> _REQUIREMENT_:
Within the records below, find each line with the word "Rotate" and copy it out.

> _DATA FOR THIS TASK_:
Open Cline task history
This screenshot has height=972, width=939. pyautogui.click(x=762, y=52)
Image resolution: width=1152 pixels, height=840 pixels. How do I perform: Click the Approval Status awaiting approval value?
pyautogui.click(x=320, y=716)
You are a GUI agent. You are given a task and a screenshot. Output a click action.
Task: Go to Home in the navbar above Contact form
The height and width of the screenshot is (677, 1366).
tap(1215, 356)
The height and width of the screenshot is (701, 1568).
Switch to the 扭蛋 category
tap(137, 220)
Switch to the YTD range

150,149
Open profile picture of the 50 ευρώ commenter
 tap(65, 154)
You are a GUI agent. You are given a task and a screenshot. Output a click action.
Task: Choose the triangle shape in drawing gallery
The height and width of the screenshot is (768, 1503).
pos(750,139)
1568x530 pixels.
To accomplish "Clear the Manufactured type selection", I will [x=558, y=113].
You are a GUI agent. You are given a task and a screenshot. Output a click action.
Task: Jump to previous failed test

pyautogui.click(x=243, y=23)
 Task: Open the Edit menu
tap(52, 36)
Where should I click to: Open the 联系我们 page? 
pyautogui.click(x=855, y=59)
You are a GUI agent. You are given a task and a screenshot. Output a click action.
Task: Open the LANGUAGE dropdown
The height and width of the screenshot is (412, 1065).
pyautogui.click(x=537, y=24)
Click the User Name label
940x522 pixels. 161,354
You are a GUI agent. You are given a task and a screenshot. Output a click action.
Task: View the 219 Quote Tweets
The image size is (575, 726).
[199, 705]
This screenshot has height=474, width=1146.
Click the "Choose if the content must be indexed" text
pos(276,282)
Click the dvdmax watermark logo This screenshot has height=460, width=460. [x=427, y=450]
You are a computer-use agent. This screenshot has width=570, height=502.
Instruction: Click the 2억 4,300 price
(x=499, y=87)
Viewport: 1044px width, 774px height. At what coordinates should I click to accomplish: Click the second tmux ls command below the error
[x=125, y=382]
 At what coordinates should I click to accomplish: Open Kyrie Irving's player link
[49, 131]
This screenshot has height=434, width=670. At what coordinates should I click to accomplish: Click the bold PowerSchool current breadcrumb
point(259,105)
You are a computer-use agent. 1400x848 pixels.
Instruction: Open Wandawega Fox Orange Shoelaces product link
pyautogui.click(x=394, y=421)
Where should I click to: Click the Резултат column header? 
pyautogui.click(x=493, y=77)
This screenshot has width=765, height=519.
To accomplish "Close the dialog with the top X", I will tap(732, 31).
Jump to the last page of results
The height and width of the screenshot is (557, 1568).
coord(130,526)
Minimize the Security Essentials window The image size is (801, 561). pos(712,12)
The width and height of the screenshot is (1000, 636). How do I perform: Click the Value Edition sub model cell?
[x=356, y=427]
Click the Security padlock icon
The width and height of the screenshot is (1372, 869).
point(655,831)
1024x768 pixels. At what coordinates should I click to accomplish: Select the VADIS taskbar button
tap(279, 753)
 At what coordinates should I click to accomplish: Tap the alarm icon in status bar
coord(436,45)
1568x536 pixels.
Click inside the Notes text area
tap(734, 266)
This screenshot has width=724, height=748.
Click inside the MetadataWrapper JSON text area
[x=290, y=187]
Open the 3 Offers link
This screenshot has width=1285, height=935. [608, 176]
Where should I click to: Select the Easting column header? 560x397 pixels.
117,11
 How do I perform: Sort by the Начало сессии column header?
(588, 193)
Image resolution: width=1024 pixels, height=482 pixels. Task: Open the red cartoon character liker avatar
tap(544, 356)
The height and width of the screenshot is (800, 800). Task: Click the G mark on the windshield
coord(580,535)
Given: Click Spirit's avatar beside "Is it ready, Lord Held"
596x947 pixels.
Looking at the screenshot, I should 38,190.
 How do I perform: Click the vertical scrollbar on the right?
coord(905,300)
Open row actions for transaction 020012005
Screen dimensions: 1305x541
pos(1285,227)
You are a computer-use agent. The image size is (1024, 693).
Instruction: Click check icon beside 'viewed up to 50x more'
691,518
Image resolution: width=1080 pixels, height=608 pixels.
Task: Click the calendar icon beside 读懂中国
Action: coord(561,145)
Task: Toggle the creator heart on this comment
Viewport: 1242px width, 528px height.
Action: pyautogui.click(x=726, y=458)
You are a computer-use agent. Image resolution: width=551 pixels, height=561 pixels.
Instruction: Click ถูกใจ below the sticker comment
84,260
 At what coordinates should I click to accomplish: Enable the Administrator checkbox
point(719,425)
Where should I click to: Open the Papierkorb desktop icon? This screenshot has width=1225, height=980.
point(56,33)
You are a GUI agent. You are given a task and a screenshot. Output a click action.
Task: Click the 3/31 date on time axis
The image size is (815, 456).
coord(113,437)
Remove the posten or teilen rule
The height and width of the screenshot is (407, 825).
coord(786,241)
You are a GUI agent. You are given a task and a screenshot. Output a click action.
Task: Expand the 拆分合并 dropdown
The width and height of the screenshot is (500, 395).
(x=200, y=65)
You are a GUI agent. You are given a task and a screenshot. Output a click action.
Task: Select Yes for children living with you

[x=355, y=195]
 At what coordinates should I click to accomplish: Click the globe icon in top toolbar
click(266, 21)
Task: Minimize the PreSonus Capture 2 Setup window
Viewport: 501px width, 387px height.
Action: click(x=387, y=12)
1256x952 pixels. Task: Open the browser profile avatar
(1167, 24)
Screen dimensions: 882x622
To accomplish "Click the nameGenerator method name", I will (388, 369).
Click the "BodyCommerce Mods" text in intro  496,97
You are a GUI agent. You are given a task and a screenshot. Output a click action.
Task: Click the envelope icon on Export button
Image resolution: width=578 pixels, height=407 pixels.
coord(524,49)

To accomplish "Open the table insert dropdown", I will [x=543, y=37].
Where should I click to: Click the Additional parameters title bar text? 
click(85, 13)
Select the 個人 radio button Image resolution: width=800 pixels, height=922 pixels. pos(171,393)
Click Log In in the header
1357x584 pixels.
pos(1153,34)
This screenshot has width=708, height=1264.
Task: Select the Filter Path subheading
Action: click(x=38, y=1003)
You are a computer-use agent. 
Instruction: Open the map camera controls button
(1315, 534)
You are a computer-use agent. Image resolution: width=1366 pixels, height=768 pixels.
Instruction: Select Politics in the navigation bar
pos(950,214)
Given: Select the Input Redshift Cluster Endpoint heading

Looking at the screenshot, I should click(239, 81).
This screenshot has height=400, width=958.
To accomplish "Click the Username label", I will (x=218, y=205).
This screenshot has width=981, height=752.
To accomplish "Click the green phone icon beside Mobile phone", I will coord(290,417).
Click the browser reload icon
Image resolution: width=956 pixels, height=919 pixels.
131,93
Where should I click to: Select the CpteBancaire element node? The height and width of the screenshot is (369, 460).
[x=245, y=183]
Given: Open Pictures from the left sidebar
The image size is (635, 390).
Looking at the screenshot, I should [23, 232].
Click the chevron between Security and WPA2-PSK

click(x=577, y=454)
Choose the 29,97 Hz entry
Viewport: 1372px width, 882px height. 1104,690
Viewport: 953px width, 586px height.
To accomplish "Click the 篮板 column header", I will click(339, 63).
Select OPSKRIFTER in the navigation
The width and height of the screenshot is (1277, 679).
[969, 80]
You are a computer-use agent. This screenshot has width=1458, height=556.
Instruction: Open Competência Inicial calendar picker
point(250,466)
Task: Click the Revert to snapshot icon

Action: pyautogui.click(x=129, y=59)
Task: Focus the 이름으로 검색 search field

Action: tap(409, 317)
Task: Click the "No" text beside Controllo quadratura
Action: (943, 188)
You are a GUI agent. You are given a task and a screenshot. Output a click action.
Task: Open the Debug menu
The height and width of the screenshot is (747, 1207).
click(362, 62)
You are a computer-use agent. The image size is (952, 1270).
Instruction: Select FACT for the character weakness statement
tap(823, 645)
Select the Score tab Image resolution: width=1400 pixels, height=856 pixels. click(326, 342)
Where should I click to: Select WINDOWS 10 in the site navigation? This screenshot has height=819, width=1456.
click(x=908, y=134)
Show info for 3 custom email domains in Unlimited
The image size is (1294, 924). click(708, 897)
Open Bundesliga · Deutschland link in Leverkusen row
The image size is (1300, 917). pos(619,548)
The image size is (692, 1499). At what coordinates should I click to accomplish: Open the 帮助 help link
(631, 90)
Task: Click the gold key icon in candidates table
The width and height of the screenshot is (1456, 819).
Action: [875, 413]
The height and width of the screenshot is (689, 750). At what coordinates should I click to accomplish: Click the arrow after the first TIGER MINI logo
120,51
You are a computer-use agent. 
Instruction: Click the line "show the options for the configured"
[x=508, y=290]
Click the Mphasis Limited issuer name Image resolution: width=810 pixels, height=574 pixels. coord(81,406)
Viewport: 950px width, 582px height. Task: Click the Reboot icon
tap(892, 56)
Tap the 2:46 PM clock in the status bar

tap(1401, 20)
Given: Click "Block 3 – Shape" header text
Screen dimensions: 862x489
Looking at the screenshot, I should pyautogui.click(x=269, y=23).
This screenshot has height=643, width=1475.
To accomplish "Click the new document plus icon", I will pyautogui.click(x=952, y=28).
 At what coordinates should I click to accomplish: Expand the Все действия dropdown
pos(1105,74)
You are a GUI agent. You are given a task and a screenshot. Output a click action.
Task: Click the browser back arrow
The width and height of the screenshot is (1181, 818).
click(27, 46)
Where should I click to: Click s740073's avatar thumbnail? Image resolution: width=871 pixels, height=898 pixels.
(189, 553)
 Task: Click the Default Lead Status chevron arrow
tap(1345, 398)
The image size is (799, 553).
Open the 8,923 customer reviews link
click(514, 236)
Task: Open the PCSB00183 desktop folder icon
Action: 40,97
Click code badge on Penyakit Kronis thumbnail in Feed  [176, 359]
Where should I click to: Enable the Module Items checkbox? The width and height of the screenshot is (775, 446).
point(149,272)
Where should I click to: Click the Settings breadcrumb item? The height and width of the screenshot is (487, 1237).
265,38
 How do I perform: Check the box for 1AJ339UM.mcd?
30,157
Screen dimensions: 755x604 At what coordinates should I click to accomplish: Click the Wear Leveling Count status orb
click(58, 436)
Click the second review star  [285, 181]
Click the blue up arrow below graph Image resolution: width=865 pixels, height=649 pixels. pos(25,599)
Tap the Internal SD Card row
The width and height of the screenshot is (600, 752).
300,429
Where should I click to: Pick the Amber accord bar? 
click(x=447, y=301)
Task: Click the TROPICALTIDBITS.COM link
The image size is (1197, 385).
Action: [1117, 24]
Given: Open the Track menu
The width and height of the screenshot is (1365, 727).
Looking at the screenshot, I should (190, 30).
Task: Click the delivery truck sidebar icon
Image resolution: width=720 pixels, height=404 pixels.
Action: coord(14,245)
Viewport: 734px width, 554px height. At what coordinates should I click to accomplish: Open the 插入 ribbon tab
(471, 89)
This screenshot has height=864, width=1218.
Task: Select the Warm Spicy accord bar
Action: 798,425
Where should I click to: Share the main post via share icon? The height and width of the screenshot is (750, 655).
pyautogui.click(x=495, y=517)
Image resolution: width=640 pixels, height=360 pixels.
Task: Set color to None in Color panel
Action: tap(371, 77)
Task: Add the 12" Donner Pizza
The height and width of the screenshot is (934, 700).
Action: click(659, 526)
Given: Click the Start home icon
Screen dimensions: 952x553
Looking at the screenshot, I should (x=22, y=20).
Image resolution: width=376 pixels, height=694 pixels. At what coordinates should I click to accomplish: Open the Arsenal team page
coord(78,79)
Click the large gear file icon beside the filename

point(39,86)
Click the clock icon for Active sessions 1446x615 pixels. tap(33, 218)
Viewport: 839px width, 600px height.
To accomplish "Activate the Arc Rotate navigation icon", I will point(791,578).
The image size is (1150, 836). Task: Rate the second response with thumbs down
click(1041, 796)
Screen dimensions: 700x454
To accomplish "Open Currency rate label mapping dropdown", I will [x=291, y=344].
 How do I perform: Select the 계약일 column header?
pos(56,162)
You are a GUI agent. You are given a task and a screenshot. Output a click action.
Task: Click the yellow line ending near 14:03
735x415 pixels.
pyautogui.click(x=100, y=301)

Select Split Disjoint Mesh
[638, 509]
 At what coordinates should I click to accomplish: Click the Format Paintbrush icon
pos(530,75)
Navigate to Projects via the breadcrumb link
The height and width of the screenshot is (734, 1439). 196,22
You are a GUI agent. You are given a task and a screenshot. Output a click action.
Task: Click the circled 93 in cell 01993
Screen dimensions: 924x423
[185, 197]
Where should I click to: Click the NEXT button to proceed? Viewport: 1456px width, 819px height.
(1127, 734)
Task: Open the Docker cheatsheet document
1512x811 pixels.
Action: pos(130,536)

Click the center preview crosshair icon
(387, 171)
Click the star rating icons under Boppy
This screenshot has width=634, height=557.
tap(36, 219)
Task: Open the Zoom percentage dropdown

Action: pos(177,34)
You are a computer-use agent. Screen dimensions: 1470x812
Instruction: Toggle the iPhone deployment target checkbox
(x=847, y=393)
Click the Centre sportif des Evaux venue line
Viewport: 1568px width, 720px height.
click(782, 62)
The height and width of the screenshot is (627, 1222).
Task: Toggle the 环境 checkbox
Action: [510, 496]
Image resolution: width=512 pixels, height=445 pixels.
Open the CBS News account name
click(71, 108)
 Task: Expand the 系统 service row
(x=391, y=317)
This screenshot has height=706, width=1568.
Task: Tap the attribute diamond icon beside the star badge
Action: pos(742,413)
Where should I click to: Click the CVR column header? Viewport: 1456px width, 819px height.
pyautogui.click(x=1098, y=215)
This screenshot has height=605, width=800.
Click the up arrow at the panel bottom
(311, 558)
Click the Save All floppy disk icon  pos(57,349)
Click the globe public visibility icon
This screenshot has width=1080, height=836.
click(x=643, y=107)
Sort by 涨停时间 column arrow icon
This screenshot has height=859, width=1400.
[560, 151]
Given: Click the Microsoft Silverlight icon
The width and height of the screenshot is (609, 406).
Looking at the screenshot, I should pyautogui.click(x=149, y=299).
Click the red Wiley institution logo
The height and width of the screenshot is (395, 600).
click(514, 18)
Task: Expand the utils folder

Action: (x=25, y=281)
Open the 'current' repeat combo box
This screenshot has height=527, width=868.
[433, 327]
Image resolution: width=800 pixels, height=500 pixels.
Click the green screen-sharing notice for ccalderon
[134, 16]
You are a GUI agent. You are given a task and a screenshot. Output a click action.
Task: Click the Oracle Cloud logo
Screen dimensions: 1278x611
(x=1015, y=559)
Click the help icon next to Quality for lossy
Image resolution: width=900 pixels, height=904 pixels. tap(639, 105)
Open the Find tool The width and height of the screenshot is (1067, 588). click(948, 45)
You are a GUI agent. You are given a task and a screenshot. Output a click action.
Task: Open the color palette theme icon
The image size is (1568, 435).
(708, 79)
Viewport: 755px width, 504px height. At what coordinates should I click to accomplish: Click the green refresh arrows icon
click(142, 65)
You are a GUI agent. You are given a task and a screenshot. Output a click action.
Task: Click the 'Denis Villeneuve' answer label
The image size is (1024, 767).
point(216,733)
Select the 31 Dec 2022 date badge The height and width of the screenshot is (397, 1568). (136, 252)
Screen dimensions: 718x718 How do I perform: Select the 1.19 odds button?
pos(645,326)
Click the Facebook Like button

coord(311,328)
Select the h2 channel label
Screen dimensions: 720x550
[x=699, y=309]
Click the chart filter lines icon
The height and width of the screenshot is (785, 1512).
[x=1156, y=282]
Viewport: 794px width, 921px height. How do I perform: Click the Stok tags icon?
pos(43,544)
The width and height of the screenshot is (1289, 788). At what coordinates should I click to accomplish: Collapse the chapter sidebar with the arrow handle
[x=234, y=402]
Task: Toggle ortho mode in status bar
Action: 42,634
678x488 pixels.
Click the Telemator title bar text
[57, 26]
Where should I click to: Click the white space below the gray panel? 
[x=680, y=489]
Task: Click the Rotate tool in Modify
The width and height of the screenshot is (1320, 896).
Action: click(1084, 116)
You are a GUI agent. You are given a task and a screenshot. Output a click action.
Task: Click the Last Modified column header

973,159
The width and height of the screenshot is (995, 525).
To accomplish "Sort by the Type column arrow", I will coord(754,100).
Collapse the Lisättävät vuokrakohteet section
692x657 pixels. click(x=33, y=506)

> _SOLVED PROBLEM_:
To accomplish "Activate the Arc Rotate navigation icon", I will point(791,578).
Task: Click the Rotate tool in Modify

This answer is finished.